Study material ->
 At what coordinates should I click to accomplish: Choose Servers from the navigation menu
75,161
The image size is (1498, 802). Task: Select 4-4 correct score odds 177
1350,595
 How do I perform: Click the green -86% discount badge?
--
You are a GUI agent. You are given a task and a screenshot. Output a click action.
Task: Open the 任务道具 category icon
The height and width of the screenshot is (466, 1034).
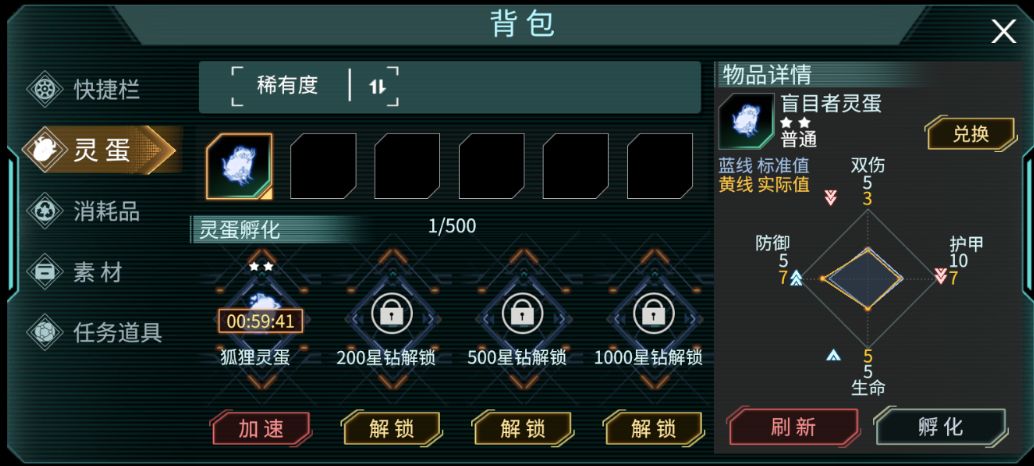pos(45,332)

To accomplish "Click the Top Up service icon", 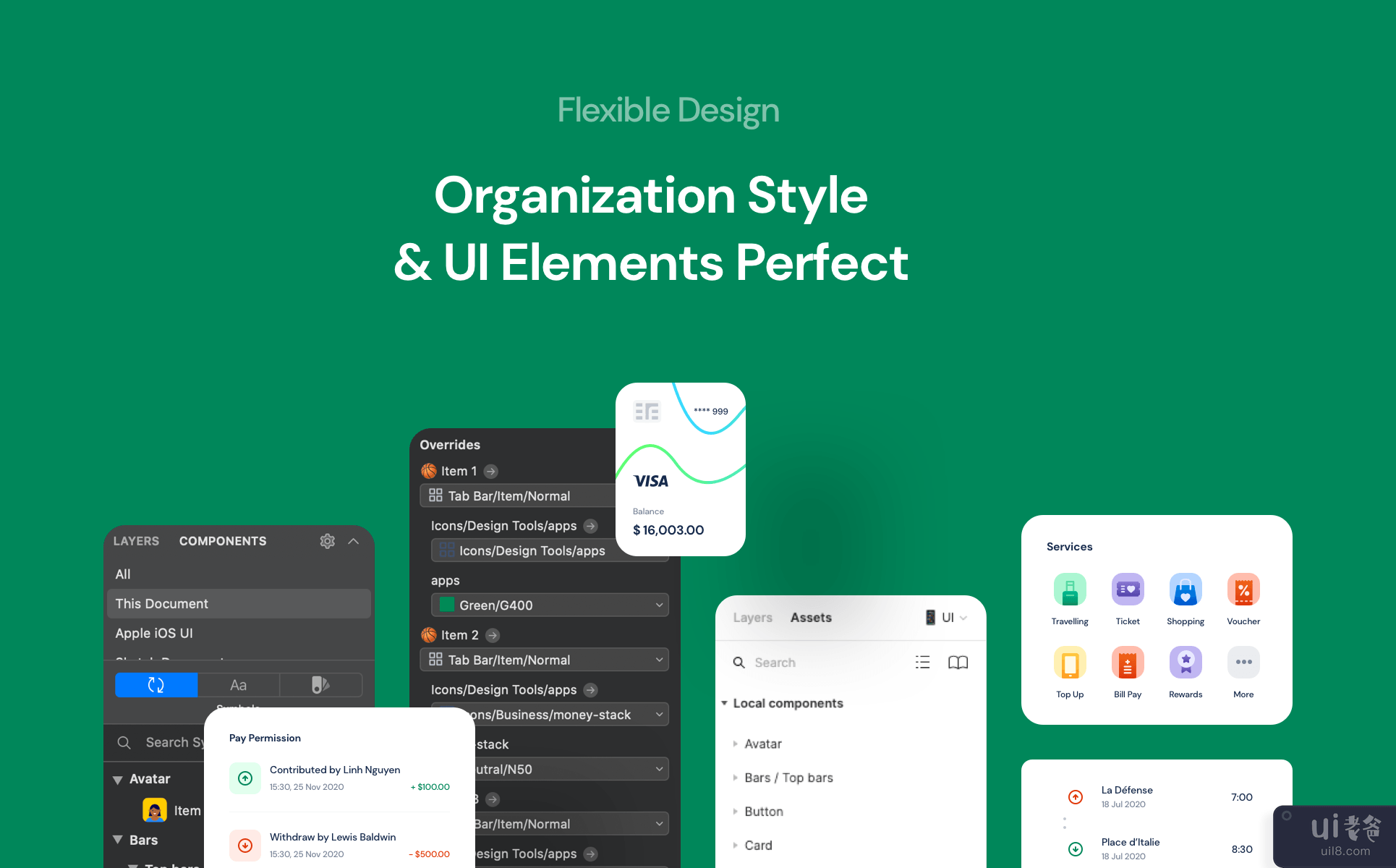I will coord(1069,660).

Description of the task -> Repeat, word for word, the lines above between the line holding "The image size" and the line holding "How do I perform: Click", inclusive; omit everything else.

Result ->
The image size is (1498, 802). Task: Select 4-4 correct score odds 177
1350,595
 How do I perform: Click the green -86% discount badge?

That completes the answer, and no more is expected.